Please note that **if you want to modify the FAQ document after you create the FAQ in Kendra, you will need to delete the existing FAQ and create a new one**

**Maximum size of 1 FAQ file: 1MB and total # of FAQ files: 30. This service quota can be increased upon request**

It might take a min or two to see the FAQ appearing in the search.




## Adding Synonyms

To add synonyms to an index, you specify them in a thesaurus file. You can include business-specific terms such as (EP=Employment Pass) in Amazon Kendra using synonyms. Generic English synonyms, such as leader, head, are built into Amazon Kendra and should not be included in a thesaurus file. 

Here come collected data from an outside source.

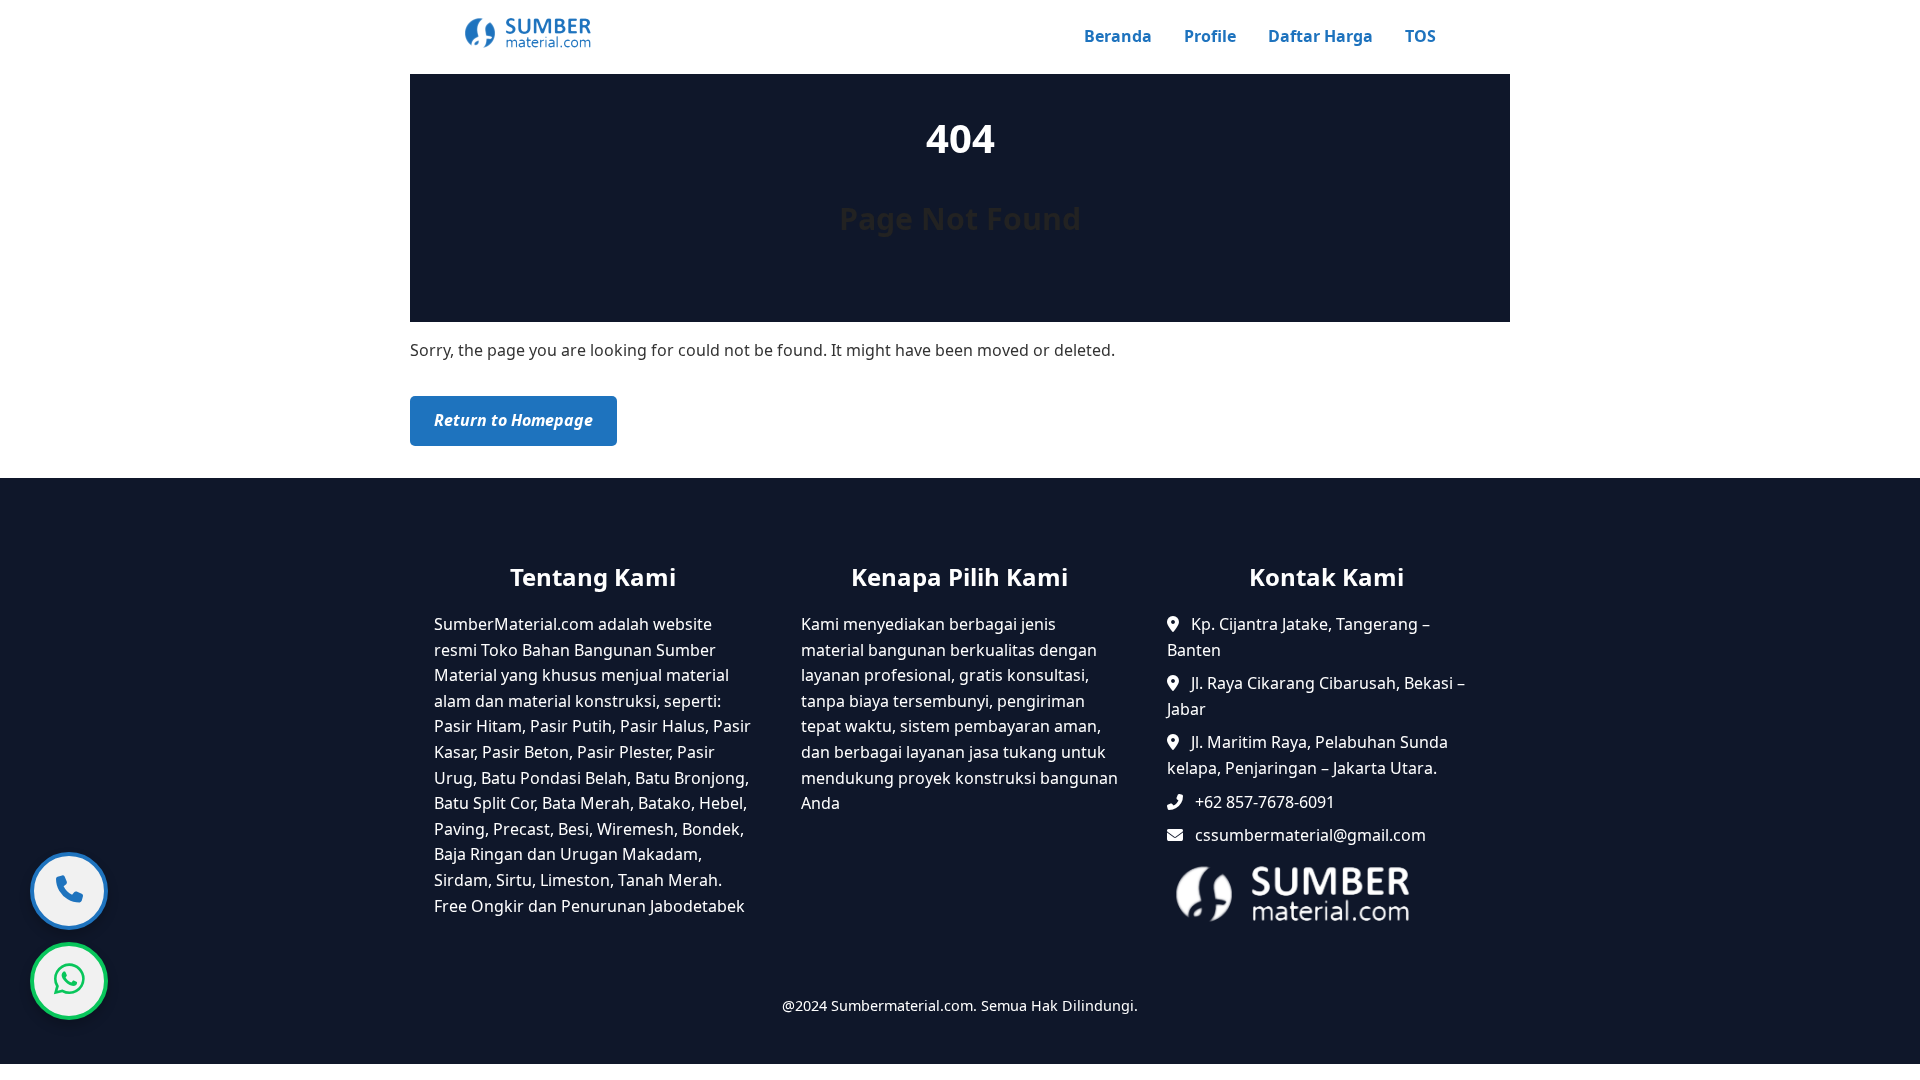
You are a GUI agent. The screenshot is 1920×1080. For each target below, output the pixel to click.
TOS (1420, 36)
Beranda (1118, 36)
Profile (1210, 36)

Although synonyms can improve search accuracy, it is important to understand how synonyms affect latency so you can optimize for this.

There are two ways to specify synonym mappings:

**Bidirectional synonyms** are specified as a comma-separated list of terms. If the token matches any of the terms, then all the terms in the list are substituted, which includes the original token.

*Example:*
ML, Machine learning


**Unidirectional synonyms** are specified as two comma-separated lists of terms with the symbol "=>" between them. If the token matches any word on the left, then the list on the right is substituted. Mapping is only from the left to the right.

**You can have up to 10 synonyms per term**

**It can take up to 30 minutes to see the effects of your updated thesaurus file**


## Using Kendra Query

Before you can query using Kendra API, you need to first add Kendra access to your SageMaker role.

Go to SageMaker and copy the execution role that you created while creating the Jupyter notebook. Go to IAM, and search for the SageMaker Execution role that you copied. Click on the role and add permission > Attach policies. Then search for Kendra in the policies and select 'AmazonKendraFullAccess' > Attach it.

![image.png](attachment:image.png)

![image.png](attachment:image.png)

**Now, we will do some Kendra query using API**

In [None]:
import boto3
kendra = boto3.client('kendra')

Now, copy the IndexId from the Kendra console (click on the index that you created and you will see the Index settings).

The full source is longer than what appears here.